- PROBLEM REQUIREMENTS:
Match the word "Image". Return each line of the data below where it appears.

[Records drawn from a dataset]

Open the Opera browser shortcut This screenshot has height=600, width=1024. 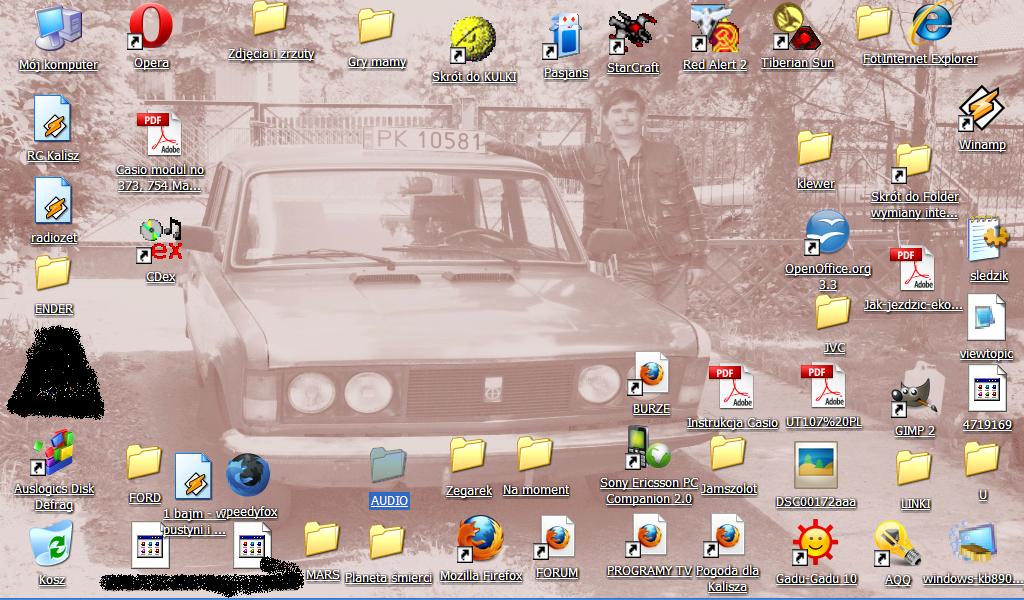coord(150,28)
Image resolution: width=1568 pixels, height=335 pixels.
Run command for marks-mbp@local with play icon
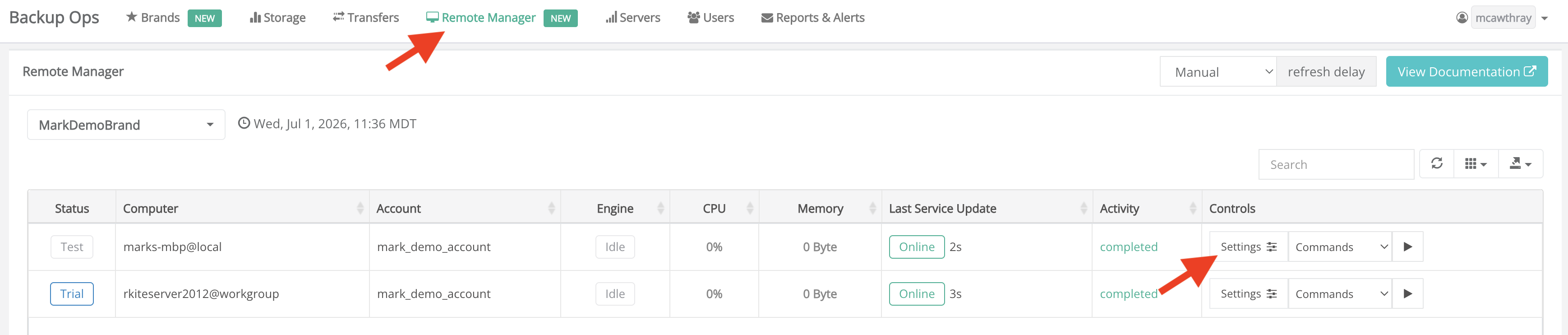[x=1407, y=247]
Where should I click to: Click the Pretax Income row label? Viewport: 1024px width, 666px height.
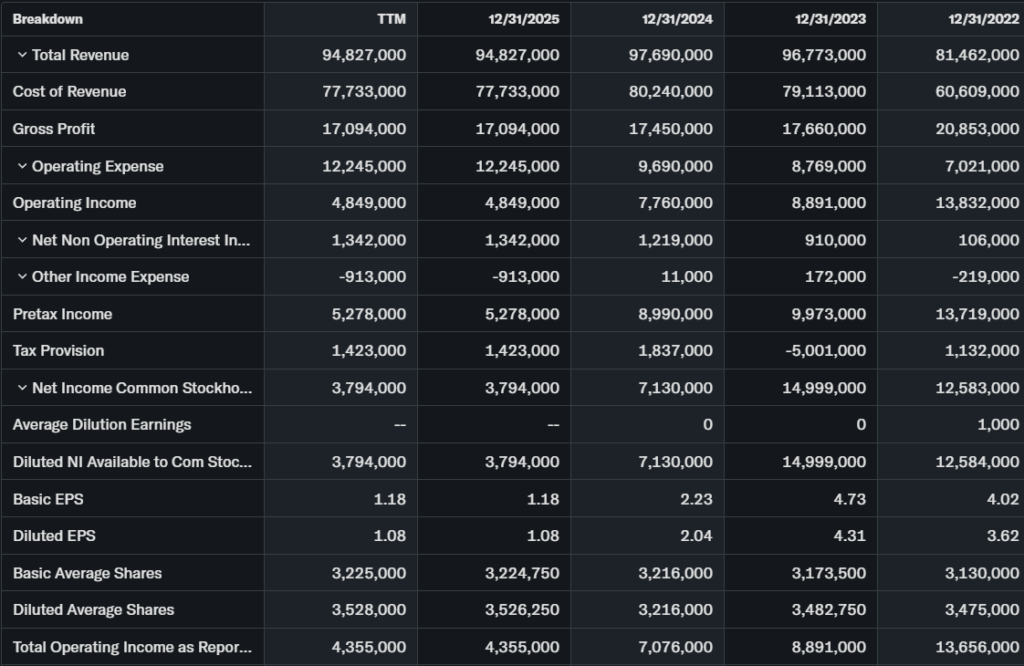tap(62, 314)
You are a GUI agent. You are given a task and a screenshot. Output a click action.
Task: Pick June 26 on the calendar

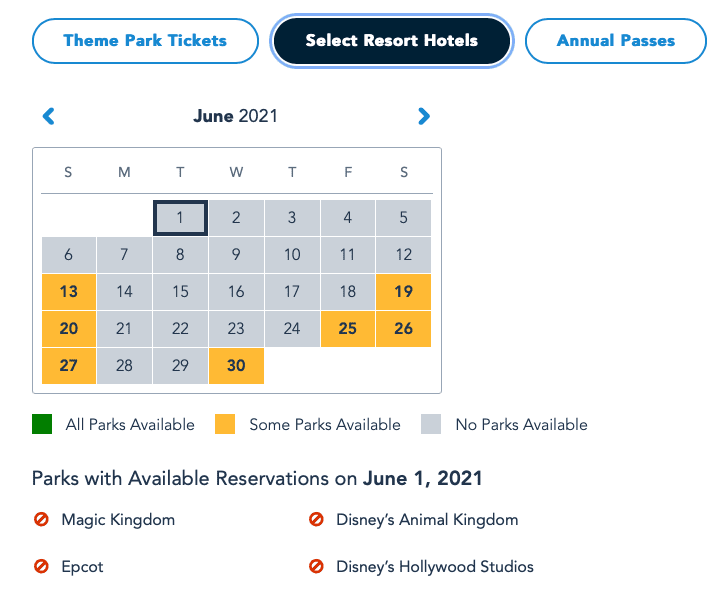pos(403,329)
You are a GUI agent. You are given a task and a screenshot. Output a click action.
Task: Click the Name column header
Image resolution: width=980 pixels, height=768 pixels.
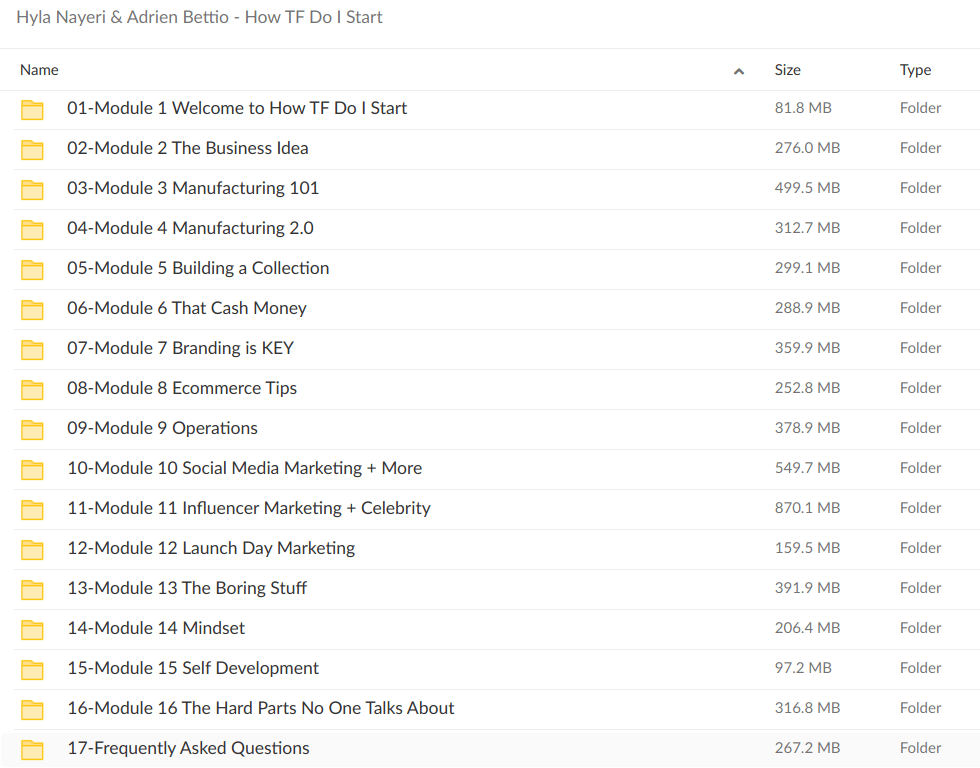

- REPLY TO THE TASK:
Image resolution: width=1568 pixels, height=335 pixels.
Image resolution: width=980 pixels, height=768 pixels.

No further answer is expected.